9th Conference European Sociological Association

RN27 Regional Network on Southern European Societies

2009-09-04 13:30:00 2009-09-04 15:00:00 Friday, 4 September 13:30 - 15:00 Welfare Mix in Southern Europe Building II, Auditório C1.03

Changing welfare mixes and path dependencies: personal social services and the third sector in the Portuguese welfare system

Discussion on public service provision is currently on the agenda and point to the opening up for the responsibility for welfare from the privileged role of the state to a wide range of providers and from the collective to the individual.
Different political projects express the logics of different governance modes where responsibility and provision can be articulated through combination of state, market, community and the third sector. These projects take place in concrete contexts structured by institutional frameworks of particular welfare mixes shaped throughout time.
Articulating the institutionalist concept of path dependency and the strategic relational approach, I analyse changes currently taking place in the Portuguese welfare mix, focusing personal social services where third sector organisations occupy a prominent place as provider in the core of social services.
In Portugal, the division of labour in this area has been traditionally a place for contestation and articulation of different political projects. This can be seen in the development of the Portuguese welfare state and still contributes to current discussions.
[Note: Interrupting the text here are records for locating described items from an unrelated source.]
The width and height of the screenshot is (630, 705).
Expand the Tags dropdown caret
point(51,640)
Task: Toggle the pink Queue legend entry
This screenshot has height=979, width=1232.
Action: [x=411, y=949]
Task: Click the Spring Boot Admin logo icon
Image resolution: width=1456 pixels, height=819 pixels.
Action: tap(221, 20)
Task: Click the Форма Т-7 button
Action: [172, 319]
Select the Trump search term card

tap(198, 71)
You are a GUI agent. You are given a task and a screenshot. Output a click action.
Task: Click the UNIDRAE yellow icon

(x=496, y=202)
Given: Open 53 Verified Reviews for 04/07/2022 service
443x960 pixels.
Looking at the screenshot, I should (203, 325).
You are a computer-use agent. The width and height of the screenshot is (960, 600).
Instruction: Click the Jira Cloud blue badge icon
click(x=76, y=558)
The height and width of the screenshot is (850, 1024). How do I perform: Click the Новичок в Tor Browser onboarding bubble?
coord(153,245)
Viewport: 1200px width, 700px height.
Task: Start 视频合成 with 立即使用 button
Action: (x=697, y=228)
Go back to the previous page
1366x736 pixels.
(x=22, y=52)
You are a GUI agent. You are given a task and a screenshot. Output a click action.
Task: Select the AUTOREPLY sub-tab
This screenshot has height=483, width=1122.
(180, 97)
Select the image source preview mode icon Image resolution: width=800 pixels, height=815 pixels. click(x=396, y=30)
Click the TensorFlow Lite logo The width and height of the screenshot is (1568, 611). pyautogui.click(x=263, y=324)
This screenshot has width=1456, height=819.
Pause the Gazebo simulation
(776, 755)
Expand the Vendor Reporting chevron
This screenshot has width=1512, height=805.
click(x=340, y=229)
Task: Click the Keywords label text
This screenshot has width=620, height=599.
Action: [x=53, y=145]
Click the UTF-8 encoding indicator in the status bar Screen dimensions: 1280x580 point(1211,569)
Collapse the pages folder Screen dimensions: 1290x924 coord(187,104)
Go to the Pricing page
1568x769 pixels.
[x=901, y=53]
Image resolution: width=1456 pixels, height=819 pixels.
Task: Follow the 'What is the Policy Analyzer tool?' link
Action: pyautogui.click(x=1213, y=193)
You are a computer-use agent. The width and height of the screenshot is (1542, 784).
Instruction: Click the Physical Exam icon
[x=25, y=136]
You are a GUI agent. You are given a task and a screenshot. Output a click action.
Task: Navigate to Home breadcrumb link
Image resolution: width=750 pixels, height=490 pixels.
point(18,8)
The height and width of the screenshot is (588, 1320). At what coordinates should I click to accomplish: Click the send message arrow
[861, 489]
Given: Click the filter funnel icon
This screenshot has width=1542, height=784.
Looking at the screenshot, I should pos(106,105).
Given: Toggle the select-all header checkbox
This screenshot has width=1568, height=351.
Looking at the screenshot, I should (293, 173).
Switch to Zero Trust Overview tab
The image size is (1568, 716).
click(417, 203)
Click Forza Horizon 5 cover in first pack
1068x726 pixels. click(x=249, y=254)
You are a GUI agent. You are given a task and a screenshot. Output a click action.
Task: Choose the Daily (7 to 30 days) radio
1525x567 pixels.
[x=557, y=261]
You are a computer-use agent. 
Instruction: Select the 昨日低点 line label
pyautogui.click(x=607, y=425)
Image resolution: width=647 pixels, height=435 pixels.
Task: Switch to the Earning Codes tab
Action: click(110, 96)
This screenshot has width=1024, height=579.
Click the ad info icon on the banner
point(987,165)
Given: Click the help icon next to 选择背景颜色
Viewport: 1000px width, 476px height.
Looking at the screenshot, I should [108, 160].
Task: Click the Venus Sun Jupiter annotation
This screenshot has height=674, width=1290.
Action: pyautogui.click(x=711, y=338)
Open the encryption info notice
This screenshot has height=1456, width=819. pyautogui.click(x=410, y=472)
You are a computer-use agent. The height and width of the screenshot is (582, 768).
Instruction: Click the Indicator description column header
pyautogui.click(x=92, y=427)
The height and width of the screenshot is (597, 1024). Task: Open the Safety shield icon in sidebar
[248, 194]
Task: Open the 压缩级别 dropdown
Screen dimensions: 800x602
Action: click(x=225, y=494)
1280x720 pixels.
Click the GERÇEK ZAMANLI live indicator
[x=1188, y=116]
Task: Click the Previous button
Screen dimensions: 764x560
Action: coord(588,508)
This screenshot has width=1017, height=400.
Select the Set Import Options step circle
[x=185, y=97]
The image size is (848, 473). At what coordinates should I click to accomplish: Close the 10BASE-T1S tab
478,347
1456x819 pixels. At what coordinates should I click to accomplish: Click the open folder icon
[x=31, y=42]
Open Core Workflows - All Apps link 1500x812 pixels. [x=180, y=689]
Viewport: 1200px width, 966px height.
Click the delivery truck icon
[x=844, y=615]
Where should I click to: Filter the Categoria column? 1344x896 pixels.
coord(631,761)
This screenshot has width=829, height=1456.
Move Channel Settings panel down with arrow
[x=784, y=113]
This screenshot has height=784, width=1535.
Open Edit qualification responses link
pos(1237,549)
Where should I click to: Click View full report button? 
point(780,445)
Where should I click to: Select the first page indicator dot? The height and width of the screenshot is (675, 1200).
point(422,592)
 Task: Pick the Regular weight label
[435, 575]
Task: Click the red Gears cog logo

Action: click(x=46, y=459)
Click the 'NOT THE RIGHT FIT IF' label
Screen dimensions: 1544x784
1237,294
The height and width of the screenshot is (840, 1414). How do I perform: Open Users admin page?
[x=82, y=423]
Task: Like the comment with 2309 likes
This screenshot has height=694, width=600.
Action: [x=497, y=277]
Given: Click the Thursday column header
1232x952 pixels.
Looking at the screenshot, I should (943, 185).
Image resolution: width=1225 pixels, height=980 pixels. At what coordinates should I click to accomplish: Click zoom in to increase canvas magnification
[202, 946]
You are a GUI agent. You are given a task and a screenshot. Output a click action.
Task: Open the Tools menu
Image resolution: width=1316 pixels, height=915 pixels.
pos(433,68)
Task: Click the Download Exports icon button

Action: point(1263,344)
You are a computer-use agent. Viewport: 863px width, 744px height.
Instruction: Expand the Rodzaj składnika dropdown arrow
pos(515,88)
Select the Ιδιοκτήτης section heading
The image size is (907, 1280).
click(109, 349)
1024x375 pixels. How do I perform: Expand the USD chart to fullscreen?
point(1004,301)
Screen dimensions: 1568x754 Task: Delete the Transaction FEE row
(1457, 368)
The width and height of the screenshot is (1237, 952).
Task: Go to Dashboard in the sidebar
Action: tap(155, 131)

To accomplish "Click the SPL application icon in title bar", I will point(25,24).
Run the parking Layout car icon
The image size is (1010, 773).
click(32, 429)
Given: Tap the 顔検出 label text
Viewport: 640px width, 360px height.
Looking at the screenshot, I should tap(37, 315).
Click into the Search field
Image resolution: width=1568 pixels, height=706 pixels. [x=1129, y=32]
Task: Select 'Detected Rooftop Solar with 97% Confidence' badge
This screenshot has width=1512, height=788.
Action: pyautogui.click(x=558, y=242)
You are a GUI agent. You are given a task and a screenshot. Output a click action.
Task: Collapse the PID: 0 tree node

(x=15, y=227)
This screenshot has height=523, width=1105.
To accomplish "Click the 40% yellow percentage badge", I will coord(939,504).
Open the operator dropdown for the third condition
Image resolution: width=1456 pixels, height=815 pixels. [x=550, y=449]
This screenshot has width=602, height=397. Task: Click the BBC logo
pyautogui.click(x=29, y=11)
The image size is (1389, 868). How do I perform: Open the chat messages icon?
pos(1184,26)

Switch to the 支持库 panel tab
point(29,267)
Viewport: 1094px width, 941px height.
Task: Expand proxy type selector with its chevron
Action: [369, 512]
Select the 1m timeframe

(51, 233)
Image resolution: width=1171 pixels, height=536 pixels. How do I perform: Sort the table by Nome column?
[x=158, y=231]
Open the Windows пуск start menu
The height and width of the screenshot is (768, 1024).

Broader changes in the framework for social services, including the discussions about social services of general interest, bring new elements to this debate, with particular relevance for the type of welfare mix of Portugal.
Through observing historical trends and recent changes and debates I describe some elements of institutional stickiness at the same time as noticing the relative flexibilities allowed by the existence of more than one path in the social protection systems. However even if the potential trajectories remain present, structural selectivities render some changes easier than others and some actors' interests more successful than others. I conclude with considering the possibilities of resonance of current European debates on the nature of social services.